___ Dataset records

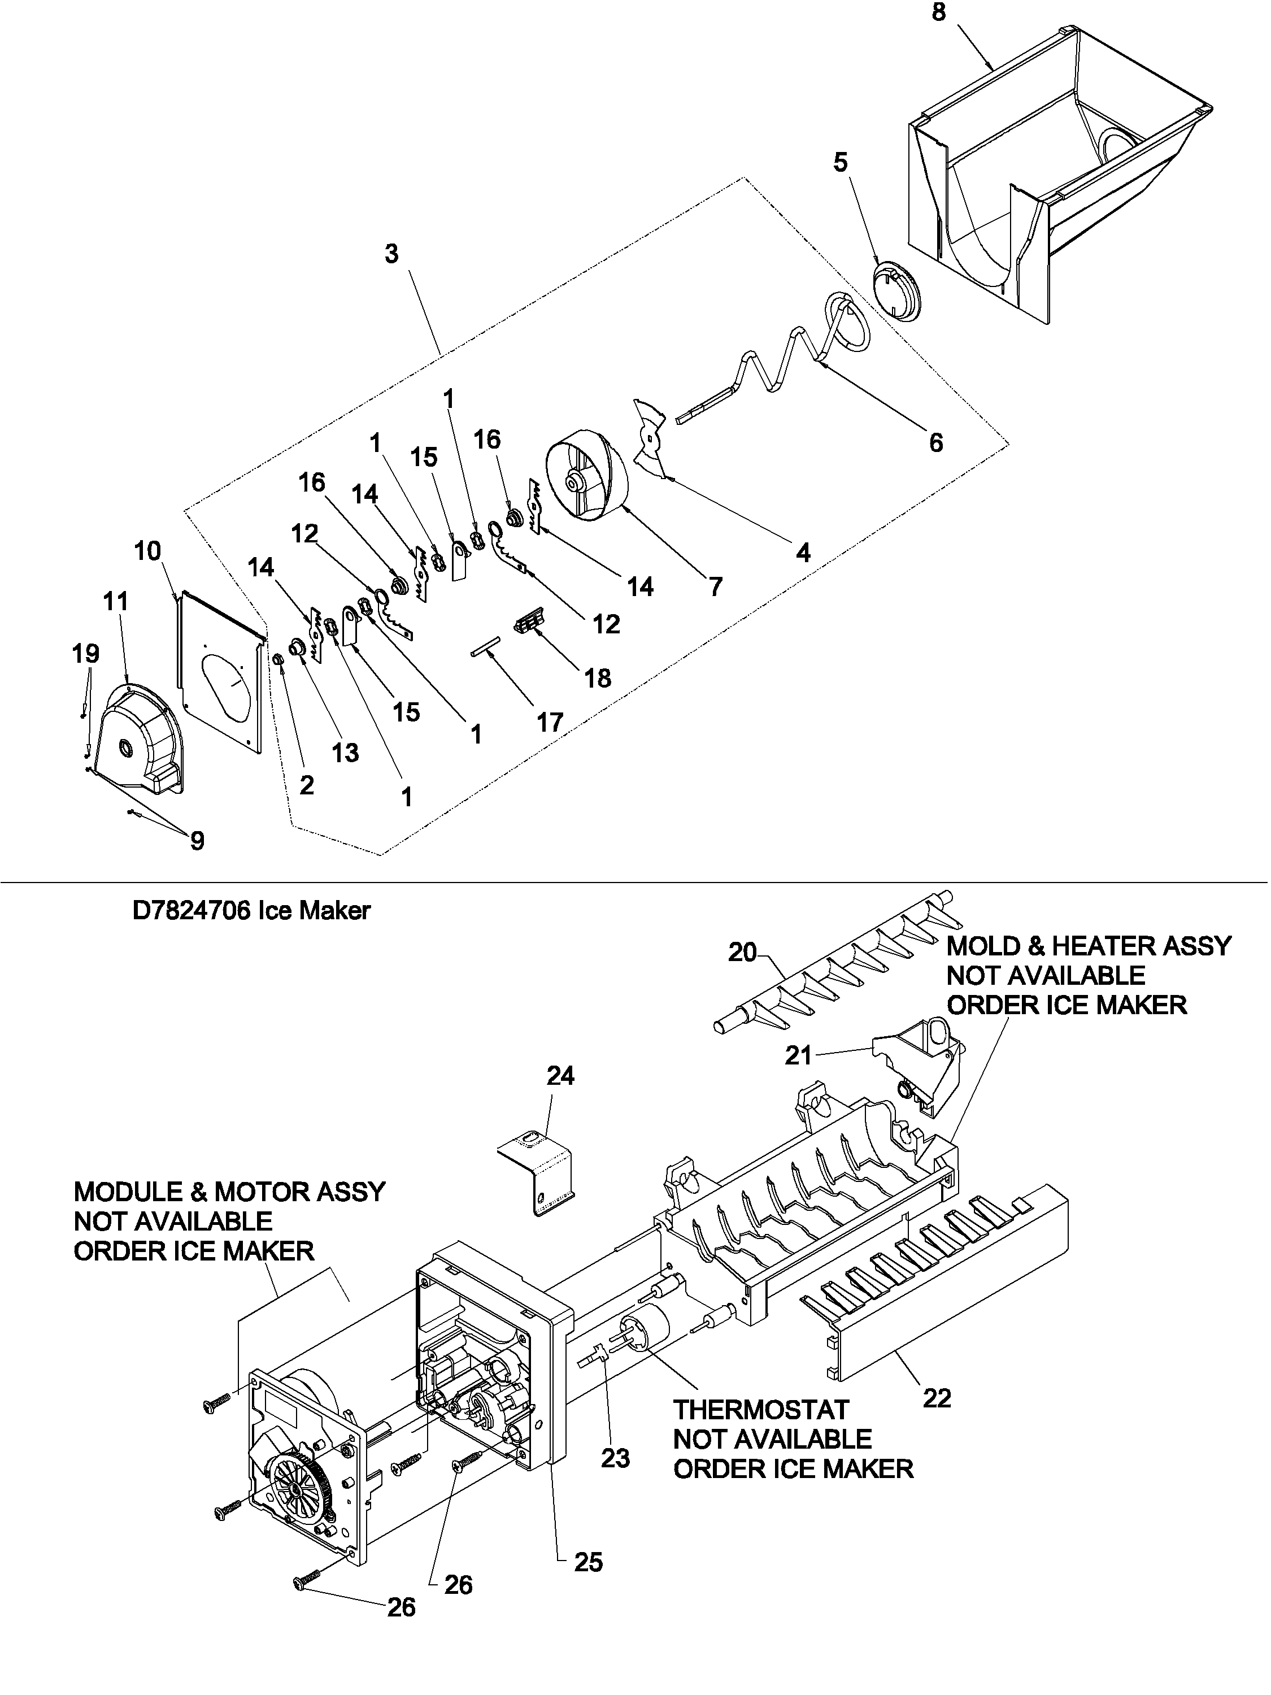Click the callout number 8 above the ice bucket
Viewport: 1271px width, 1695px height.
tap(938, 13)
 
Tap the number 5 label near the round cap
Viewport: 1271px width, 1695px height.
tap(841, 163)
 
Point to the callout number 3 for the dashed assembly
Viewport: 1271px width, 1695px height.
tap(391, 254)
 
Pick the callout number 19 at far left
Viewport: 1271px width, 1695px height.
tap(86, 654)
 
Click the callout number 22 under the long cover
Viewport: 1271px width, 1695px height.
tap(936, 1398)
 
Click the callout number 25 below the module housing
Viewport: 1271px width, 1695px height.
tap(589, 1562)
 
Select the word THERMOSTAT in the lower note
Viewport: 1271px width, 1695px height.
tap(761, 1410)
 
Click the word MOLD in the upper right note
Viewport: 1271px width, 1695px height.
tap(982, 946)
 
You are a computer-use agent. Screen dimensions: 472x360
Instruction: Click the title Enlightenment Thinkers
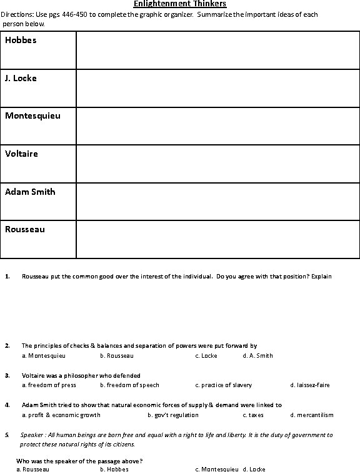coord(180,4)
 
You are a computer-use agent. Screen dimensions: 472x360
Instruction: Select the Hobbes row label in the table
coord(21,41)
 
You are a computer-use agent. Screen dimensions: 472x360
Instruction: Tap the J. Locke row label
coord(21,79)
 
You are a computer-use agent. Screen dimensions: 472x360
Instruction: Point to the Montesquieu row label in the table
coord(32,116)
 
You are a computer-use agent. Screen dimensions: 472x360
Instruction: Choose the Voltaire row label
coord(21,154)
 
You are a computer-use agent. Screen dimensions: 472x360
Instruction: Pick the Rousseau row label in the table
coord(24,229)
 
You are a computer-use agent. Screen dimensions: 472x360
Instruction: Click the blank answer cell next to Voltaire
coord(218,164)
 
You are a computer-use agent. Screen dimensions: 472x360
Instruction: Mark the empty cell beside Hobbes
coord(218,50)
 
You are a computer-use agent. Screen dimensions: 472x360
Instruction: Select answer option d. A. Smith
coord(258,356)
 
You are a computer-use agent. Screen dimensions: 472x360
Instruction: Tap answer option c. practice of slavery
coord(223,385)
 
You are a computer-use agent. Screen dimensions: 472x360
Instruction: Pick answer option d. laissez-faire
coord(310,385)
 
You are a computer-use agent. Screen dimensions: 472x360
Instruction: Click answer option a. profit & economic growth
coord(61,415)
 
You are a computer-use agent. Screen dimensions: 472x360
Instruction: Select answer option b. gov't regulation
coord(173,415)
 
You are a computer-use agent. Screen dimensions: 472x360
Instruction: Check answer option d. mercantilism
coord(312,415)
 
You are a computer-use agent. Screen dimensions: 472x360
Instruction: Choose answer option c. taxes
coord(253,415)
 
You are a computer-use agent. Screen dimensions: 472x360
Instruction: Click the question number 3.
coord(7,375)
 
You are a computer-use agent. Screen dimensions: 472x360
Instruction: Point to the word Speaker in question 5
coord(31,435)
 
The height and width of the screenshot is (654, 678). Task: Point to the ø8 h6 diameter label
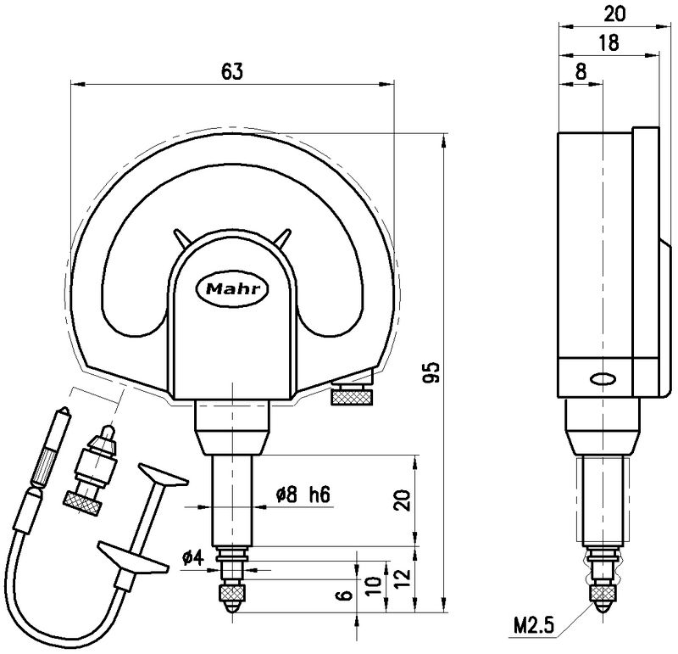tap(303, 495)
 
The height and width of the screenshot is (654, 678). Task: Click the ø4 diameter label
tap(192, 558)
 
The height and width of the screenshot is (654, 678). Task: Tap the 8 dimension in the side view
tap(581, 72)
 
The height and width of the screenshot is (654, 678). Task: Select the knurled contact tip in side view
tap(603, 594)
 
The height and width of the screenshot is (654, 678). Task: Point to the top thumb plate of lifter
tap(160, 475)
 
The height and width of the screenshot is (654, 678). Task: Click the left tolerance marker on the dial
tap(181, 238)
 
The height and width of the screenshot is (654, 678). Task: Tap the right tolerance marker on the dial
tap(284, 238)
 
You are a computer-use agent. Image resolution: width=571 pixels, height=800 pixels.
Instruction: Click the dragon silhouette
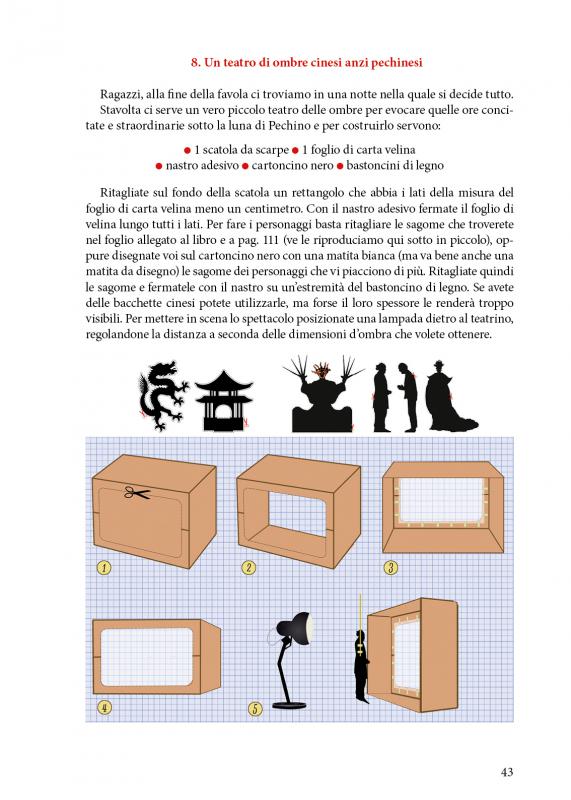coord(160,394)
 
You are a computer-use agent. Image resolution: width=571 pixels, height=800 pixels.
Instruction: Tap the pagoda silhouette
coord(221,400)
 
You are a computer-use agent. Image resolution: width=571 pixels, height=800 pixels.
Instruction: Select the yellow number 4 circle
coord(104,708)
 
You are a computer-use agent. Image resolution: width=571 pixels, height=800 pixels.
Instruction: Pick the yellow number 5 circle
coord(255,709)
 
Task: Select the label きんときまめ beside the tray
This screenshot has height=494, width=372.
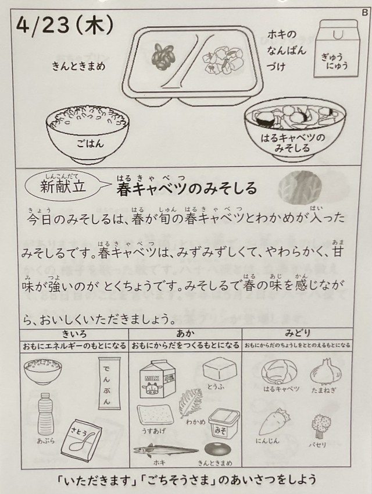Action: (78, 66)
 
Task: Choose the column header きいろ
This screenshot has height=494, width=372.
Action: (74, 333)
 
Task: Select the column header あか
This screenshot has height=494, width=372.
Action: (185, 333)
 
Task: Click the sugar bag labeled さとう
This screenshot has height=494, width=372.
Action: (82, 439)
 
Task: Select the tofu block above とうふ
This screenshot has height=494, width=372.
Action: (220, 370)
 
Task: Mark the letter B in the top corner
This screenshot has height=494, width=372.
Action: (365, 12)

______

### What you should do
Can you reproduce word for word the part of the entries that opens with the line containing "Task: Click the sugar bag labeled さとう" and closes with the last line of the entries, including both of those lines?

### Expected answer
Task: Click the sugar bag labeled さとう
This screenshot has height=494, width=372.
Action: (82, 439)
 
Task: Select the tofu block above とうふ
This screenshot has height=494, width=372.
Action: (220, 370)
 
Task: Mark the letter B in the top corner
This screenshot has height=494, width=372.
Action: (365, 12)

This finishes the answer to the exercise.